ESSEX is a sun trap, apparently.

It may not seem like it on those dark and dreary days in winter when it never seems to get brighter than a fading street lamp, but it’s true.

Essex has the ninth highest potential to produce solar energy of any county in the country – but we’re not taking advantage of it.

The county already generates significant amounts of solar electricity each year, but it could produce an awful lot more.

Only 237 solar panels are installed per 10,000 households in Essex, putting the county 52nd, out of 91, in the league table of counties’ solar panels use.

Unsurprisingly the bottom three places in the league table are all in Scotland, with Cornwall topping the list with 527 per 10,000 homes.

Campaigners are now calling on Essex residents to go green and install solar panels to get the county out of mid-table and up at the top of the table.

Alastair Kay, editor of Green Business Watch, an online guide specialising in renewable energy, said: “For such a populated area and when you consider the wealth of solar energy Essex receives, the county could be doing so much better.

“Solar is a real resource in counties like Essex and local homes and businesses have an amazing opportunity to generate free, clean electricity and get paid for it.”

A 4kw solar panel, in our county, can produce almost enough energy to power the average household.

Solar panels on homes are not so contentious. In some cases, homeowners can offset their electricity bills and help the environment.

But it’s perhaps the wider perspective that is more contentious.

Stephen Hillier, Conservative councillor for the Langdon Hills ward, fought against plans for a 60-acre solar farm off Outwood Farm Road, in Billericay, but it was granted permission last year.


Mr Hillier at the Outwood Farm site

Despite his opposition to the plan he is not against solar power, or renewable energy in general, but feels building solar farms on the green belt is not the best way to go about it.

He said: “The site is very large and building on the green belt is not what we should be doing.

“I’ve got solar panels on my roof, but there are lots of houses out there without them so we should put them on roofs before we start thinking about green belt land.

“I was worried that, after the 26- year approval period, a developer would come along and say this is brown field land now and build on it, we don’t want back-door development on green belt.”


Like Mr Hillier, other homes in Billericay already have solar panels installed

Despite the protestations of Mr Hillier, the plan was approved by Basildon Council and similar plans are popping up across south Essex.

Southend Airport initially had permission for an eight-acre farm, housing 12,000 solar panels, declined by Rochford District Council after the plan was sited in a flood plain and too close to protected badger sets.

But, after minor alterations to the plan it was approved in June and, when finished, the farm will produce 25 per cent of the airport’s total power requirement.

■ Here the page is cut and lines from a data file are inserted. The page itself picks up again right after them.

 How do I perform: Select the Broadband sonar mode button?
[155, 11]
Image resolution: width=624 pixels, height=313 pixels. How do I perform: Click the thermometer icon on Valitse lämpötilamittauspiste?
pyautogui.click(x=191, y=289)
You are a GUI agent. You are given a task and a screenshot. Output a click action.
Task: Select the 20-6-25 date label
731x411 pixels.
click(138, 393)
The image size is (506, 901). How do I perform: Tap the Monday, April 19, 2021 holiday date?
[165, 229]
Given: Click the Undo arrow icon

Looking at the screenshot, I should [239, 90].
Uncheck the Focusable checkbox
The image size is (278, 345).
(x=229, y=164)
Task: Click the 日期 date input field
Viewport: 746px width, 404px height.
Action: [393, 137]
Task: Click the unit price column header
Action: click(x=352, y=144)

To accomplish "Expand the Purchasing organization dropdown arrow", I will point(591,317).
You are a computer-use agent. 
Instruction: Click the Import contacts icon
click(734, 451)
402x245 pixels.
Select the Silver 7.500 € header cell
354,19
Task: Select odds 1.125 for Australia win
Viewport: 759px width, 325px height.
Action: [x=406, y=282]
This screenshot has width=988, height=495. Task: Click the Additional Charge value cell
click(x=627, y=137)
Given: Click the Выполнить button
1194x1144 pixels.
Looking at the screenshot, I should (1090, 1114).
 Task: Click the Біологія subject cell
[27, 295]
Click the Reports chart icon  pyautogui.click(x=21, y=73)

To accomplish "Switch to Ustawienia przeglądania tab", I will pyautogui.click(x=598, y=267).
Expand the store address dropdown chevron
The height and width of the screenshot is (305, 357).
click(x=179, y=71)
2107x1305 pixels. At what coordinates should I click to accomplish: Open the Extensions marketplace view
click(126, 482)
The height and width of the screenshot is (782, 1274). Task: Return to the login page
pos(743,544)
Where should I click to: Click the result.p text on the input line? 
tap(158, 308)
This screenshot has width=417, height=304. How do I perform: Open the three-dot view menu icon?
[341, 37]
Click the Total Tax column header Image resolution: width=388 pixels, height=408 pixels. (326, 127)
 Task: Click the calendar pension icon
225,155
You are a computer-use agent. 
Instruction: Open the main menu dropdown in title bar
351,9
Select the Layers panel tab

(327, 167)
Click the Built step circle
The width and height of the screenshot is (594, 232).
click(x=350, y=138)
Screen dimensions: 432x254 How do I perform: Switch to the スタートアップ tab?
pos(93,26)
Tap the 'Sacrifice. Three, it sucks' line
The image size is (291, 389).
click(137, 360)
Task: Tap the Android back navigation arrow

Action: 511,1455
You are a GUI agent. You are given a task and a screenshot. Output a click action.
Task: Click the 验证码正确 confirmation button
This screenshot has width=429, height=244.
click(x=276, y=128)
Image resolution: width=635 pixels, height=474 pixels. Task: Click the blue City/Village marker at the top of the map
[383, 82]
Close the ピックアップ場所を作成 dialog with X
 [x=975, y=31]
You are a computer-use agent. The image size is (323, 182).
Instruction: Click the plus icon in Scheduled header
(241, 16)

Green Party campaigner Jon Fuller, who has been critical of the airport in the past, praised their green credentials but raised concerns about the Government’s attitude to renewable energy.

He said: “I gave them a thumbs up for that, the idea of a business using renewable energy is a good thing.

“There is no doubt Essex has huge potential for solar power, but at the minute the Government is consulting over the subsidy paid on solar panels.

“If they reduce it then it will have a big impact, not only on the production of solar energy, but on the economy as well, with potentially 20,000 job losses across the country from people who install the panels.”


Shine on - The airport site where a solar farm will be built

Another large-scale scheme was approved for green belt land in the Rochford District in April, which will provide enough energy for 4,125 homes.

The district council have a house building target of 4,000 new homes by 2021, which will essentially be accounted for by the panels that will be installed on a 50- acre site between Fambridge Road and Canewdon Road, in Canewdon.

It is not all positive news in the Rochford District though as last week Lightsource Renewable Energy shelved plans for a 16.3 acre farm in Hawkwell, off Gusted Hall Lane.

The company put plans on hold after residents made their opposition to the plan clear at a public meeting in August.

Following the feedback the company announced last week it would not be submitting a formal planning application yet.

Elsewhere in south Essex, instead of granting permission for super-sized solar farms on green belt land, Southend Council plan to make use of their available space and set up a scheme to allow residents to ‘rent out’ their roofs for the use of solar panels.

The plan could mean lower energy bills for residents as the council would install the panels for free, but take some of the power themselves and sell it back to the national grid.

Senior councillors labelled it a win-win scheme and deputy leader of the council, Lib Dem Graham Longley, saying the company the council intends to set up for the venture, would make a small profit.

He said: “Tenants will get cheaper electricity and in some cases their hot water will be free.

But this won’t be compulsory and the money we get out of it will be re-invested.”